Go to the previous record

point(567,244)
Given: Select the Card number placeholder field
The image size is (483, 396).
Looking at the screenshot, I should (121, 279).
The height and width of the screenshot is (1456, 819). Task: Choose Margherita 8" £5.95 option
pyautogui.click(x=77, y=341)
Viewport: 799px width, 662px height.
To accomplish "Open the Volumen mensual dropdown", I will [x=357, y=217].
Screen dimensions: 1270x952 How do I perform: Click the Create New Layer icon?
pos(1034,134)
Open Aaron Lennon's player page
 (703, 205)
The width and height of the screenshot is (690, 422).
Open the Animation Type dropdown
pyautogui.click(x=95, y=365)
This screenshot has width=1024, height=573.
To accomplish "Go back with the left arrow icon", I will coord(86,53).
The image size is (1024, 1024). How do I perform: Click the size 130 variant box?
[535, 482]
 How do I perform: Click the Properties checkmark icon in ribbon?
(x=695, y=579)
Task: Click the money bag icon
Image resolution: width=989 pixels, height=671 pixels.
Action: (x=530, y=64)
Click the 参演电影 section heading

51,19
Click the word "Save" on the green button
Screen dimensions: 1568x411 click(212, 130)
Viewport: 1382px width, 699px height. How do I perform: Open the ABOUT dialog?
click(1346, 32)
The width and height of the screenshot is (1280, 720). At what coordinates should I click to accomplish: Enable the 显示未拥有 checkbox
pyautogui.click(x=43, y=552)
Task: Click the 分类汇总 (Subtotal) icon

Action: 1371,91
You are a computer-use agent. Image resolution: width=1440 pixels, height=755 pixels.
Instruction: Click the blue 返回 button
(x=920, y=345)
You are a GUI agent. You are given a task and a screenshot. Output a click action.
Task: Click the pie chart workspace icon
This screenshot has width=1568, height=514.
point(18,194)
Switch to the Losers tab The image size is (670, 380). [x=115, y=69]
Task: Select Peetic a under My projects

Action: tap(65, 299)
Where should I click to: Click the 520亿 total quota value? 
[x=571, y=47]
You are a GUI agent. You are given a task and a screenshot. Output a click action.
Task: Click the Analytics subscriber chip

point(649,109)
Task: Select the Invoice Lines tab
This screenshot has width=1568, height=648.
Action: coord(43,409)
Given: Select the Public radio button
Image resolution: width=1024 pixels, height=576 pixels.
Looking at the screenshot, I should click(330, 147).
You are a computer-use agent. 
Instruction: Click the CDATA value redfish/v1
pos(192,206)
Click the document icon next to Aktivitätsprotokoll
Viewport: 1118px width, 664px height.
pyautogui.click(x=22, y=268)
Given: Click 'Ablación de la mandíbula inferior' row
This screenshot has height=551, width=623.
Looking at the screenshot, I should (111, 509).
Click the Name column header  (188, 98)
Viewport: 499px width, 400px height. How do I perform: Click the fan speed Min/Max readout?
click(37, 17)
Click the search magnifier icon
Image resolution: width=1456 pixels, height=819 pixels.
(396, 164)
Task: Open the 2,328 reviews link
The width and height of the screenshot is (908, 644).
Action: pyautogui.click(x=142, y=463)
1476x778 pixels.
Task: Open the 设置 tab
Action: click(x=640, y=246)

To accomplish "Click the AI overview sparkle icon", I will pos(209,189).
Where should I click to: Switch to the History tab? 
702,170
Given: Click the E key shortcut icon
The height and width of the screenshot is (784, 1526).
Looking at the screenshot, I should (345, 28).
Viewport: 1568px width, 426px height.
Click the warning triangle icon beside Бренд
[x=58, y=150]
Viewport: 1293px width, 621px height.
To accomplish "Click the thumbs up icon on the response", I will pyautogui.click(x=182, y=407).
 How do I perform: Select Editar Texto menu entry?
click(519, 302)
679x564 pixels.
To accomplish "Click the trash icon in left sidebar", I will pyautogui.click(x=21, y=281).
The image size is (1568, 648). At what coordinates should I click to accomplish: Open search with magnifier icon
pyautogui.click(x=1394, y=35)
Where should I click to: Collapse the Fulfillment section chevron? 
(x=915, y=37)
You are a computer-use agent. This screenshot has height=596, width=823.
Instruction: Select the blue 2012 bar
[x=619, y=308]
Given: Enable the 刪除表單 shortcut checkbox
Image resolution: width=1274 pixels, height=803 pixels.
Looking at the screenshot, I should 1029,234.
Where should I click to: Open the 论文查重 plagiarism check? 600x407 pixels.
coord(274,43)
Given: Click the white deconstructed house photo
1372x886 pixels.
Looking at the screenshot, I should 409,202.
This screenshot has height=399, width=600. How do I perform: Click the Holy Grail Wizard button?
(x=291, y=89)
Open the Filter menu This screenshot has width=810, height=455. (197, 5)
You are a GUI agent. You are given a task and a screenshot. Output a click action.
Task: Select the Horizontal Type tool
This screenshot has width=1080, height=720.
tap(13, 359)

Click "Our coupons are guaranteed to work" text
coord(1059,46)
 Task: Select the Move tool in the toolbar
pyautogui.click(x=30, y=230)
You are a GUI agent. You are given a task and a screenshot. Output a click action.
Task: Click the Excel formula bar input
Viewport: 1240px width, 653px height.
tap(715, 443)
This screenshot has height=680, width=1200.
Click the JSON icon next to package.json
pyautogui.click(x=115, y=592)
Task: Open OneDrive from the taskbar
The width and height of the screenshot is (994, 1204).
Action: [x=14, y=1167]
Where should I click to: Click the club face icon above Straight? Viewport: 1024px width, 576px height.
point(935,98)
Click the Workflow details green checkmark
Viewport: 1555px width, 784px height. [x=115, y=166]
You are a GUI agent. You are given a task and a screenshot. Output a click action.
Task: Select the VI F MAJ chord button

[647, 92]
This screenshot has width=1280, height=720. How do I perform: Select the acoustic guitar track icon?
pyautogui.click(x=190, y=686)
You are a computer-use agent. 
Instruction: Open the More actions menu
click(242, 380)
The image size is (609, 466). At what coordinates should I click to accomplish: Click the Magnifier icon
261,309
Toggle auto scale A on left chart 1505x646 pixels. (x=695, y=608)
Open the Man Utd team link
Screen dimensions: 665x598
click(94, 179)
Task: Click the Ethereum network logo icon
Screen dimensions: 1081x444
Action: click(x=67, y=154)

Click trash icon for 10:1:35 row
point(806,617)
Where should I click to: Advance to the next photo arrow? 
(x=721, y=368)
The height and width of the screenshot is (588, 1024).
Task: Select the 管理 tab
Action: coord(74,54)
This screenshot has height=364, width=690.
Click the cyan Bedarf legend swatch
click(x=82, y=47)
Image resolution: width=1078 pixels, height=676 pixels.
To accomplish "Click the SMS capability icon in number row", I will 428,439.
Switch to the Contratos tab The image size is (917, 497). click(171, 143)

........

• _Exercise prompt_
Reprint the entries above in full, exactly as they are.

• _Reply_
Go to the previous record

point(567,244)
Given: Select the Card number placeholder field
The image size is (483, 396).
Looking at the screenshot, I should (121, 279).
The height and width of the screenshot is (1456, 819). Task: Choose Margherita 8" £5.95 option
pyautogui.click(x=77, y=341)
Viewport: 799px width, 662px height.
To accomplish "Open the Volumen mensual dropdown", I will [x=357, y=217].
Screen dimensions: 1270x952 How do I perform: Click the Create New Layer icon?
pos(1034,134)
Open Aaron Lennon's player page
 (703, 205)
The width and height of the screenshot is (690, 422).
Open the Animation Type dropdown
pyautogui.click(x=95, y=365)
This screenshot has width=1024, height=573.
To accomplish "Go back with the left arrow icon", I will coord(86,53).
The image size is (1024, 1024). How do I perform: Click the size 130 variant box?
[535, 482]
 How do I perform: Click the Properties checkmark icon in ribbon?
(x=695, y=579)
Task: Click the money bag icon
Image resolution: width=989 pixels, height=671 pixels.
Action: (x=530, y=64)
Click the 参演电影 section heading

51,19
Click the word "Save" on the green button
Screen dimensions: 1568x411 click(212, 130)
Viewport: 1382px width, 699px height. How do I perform: Open the ABOUT dialog?
click(1346, 32)
The width and height of the screenshot is (1280, 720). At what coordinates should I click to accomplish: Enable the 显示未拥有 checkbox
pyautogui.click(x=43, y=552)
Task: Click the 分类汇总 (Subtotal) icon

Action: 1371,91
You are a computer-use agent. Image resolution: width=1440 pixels, height=755 pixels.
Instruction: Click the blue 返回 button
(x=920, y=345)
You are a GUI agent. You are given a task and a screenshot. Output a click action.
Task: Click the pie chart workspace icon
This screenshot has width=1568, height=514.
point(18,194)
Switch to the Losers tab The image size is (670, 380). [x=115, y=69]
Task: Select Peetic a under My projects

Action: tap(65, 299)
Where should I click to: Click the 520亿 total quota value? 
[x=571, y=47]
You are a GUI agent. You are given a task and a screenshot. Output a click action.
Task: Click the Analytics subscriber chip

point(649,109)
Task: Select the Invoice Lines tab
This screenshot has width=1568, height=648.
Action: coord(43,409)
Given: Select the Public radio button
Image resolution: width=1024 pixels, height=576 pixels.
Looking at the screenshot, I should click(330, 147).
You are a computer-use agent. 
Instruction: Click the CDATA value redfish/v1
pos(192,206)
Click the document icon next to Aktivitätsprotokoll
Viewport: 1118px width, 664px height.
pyautogui.click(x=22, y=268)
Given: Click 'Ablación de la mandíbula inferior' row
This screenshot has height=551, width=623.
Looking at the screenshot, I should (111, 509).
Click the Name column header  (188, 98)
Viewport: 499px width, 400px height. How do I perform: Click the fan speed Min/Max readout?
click(37, 17)
Click the search magnifier icon
Image resolution: width=1456 pixels, height=819 pixels.
(396, 164)
Task: Open the 2,328 reviews link
The width and height of the screenshot is (908, 644).
Action: pyautogui.click(x=142, y=463)
1476x778 pixels.
Task: Open the 设置 tab
Action: click(x=640, y=246)

To accomplish "Click the AI overview sparkle icon", I will pos(209,189).
Where should I click to: Switch to the History tab? 
702,170
Given: Click the E key shortcut icon
The height and width of the screenshot is (784, 1526).
Looking at the screenshot, I should (345, 28).
Viewport: 1568px width, 426px height.
Click the warning triangle icon beside Бренд
[x=58, y=150]
Viewport: 1293px width, 621px height.
To accomplish "Click the thumbs up icon on the response", I will pyautogui.click(x=182, y=407).
 How do I perform: Select Editar Texto menu entry?
click(519, 302)
679x564 pixels.
To accomplish "Click the trash icon in left sidebar", I will pyautogui.click(x=21, y=281).
The image size is (1568, 648). At what coordinates should I click to accomplish: Open search with magnifier icon
pyautogui.click(x=1394, y=35)
Where should I click to: Collapse the Fulfillment section chevron? 
(x=915, y=37)
You are a computer-use agent. This screenshot has height=596, width=823.
Instruction: Select the blue 2012 bar
[x=619, y=308]
Given: Enable the 刪除表單 shortcut checkbox
Image resolution: width=1274 pixels, height=803 pixels.
Looking at the screenshot, I should 1029,234.
Where should I click to: Open the 论文查重 plagiarism check? 600x407 pixels.
coord(274,43)
Given: Click the white deconstructed house photo
1372x886 pixels.
Looking at the screenshot, I should 409,202.
This screenshot has height=399, width=600. How do I perform: Click the Holy Grail Wizard button?
(x=291, y=89)
Open the Filter menu This screenshot has width=810, height=455. (197, 5)
You are a GUI agent. You are given a task and a screenshot. Output a click action.
Task: Select the Horizontal Type tool
This screenshot has width=1080, height=720.
tap(13, 359)

Click "Our coupons are guaranteed to work" text
coord(1059,46)
 Task: Select the Move tool in the toolbar
pyautogui.click(x=30, y=230)
You are a GUI agent. You are given a task and a screenshot. Output a click action.
Task: Click the Excel formula bar input
Viewport: 1240px width, 653px height.
tap(715, 443)
This screenshot has height=680, width=1200.
Click the JSON icon next to package.json
pyautogui.click(x=115, y=592)
Task: Open OneDrive from the taskbar
The width and height of the screenshot is (994, 1204).
Action: [x=14, y=1167]
Where should I click to: Click the club face icon above Straight? Viewport: 1024px width, 576px height.
point(935,98)
Click the Workflow details green checkmark
Viewport: 1555px width, 784px height. [x=115, y=166]
You are a GUI agent. You are given a task and a screenshot. Output a click action.
Task: Select the VI F MAJ chord button

[647, 92]
This screenshot has width=1280, height=720. How do I perform: Select the acoustic guitar track icon?
pyautogui.click(x=190, y=686)
You are a computer-use agent. 
Instruction: Open the More actions menu
click(242, 380)
The image size is (609, 466). At what coordinates should I click to accomplish: Click the Magnifier icon
261,309
Toggle auto scale A on left chart 1505x646 pixels. (x=695, y=608)
Open the Man Utd team link
Screen dimensions: 665x598
click(94, 179)
Task: Click the Ethereum network logo icon
Screen dimensions: 1081x444
Action: click(x=67, y=154)

Click trash icon for 10:1:35 row
point(806,617)
Where should I click to: Advance to the next photo arrow? 
(x=721, y=368)
The height and width of the screenshot is (588, 1024).
Task: Select the 管理 tab
Action: coord(74,54)
This screenshot has height=364, width=690.
Click the cyan Bedarf legend swatch
click(x=82, y=47)
Image resolution: width=1078 pixels, height=676 pixels.
To accomplish "Click the SMS capability icon in number row", I will 428,439.
Switch to the Contratos tab The image size is (917, 497). click(171, 143)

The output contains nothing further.